Will Morrison, the executive director of the Washington Square Park Conservancy, told Manhattan Community Board 2’s Parks & Waterfront Committee that the NYPD assigned what he described as “about 30 police during the day, 30 police at night” with an eight‑officer leadership structure based at the northwest corner of the park. “This is staying at the park until further notice,” Morrison said, adding that he has not been given an end date by NYPD.
Morrison said the deployment followed a multi‑year federal investigation documented in a roughly “20‑page indictment,” and that federal agencies including the DEA played a role in the enforcement. He stressed his role is not law enforcement: “I’m not in the NYPD leadership structure. I’m a parks employee, and an executive director of a nonprofit,” he said.
Board members asked whether the conservancy supported a continued police presence. Morrison and others said the conservancy does not request police deployments and that NYPD’s assignments are a city decision, but that the immediate community response has been largely positive. “We received overwhelmingly positive feedback from the community about the police presence,” Morrison said, and added that the presence has allowed Parks Enforcement Patrol officers to focus on park conditions rather than dealing with simultaneous public‑safety and quality‑of‑life issues.
Morrison acknowledged tradeoffs. The conservancy has pursued non‑enforcement approaches — planting and pruning to improve sight lines, artist residencies, micro‑grant programming and a vendor/concession strategy — intended to change how the space is used. He described a new concession planned to operate seven days a week between April and November at the northwest corner and said the conservancy is planning programming for 2026.
The committee also discussed broader questions about whether removing an established group of people creates a “vacuum” that other individuals might fill. Morrison said that rationale, which NYPD shared with him, was one of the explanations for the deployment, but he emphasized it was what he had been told by police and did not assert it as fact. He also confirmed two deaths were associated with the enforcement operation but said neither occurred inside Washington Square Park.
Several public commenters raised other options for reducing public‑drug use, including a suggestion that the city expand safe injection sites.

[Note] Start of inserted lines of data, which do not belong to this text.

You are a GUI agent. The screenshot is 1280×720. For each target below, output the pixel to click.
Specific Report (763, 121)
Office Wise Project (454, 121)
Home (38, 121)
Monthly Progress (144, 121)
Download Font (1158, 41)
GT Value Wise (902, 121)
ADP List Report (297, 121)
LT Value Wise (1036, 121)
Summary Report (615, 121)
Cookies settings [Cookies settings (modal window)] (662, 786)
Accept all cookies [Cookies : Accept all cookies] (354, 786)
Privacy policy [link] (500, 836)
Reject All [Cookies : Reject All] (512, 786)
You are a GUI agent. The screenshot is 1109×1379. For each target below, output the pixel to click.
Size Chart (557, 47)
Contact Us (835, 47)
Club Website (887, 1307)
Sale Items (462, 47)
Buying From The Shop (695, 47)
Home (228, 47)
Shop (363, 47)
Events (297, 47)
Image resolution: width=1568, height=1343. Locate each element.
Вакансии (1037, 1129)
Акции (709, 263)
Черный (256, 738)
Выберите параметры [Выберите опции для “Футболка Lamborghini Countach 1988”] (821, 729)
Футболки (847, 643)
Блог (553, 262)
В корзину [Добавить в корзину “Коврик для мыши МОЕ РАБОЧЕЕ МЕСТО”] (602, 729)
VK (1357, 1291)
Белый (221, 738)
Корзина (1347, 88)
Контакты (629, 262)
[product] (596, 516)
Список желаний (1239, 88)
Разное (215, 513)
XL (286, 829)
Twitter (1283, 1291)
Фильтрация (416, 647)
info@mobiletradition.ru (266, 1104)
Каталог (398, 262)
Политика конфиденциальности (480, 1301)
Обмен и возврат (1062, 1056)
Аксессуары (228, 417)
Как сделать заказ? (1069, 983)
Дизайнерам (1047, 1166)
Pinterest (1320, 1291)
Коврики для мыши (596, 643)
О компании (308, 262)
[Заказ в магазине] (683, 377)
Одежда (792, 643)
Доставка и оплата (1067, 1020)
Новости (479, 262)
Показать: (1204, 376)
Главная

Morrison and Borough Commissioner Tricia Shimamura said safe injection sites and related services are led by the Department of Health (DOHMH) and social‑service providers; Shimamura noted the city coordinates with providers such as OnPoint where those services operate.
The conservancy and the borough commissioner said they will continue to monitor park conditions and will evaluate whether improvements persist as warmer weather and fuller programming return in the spring.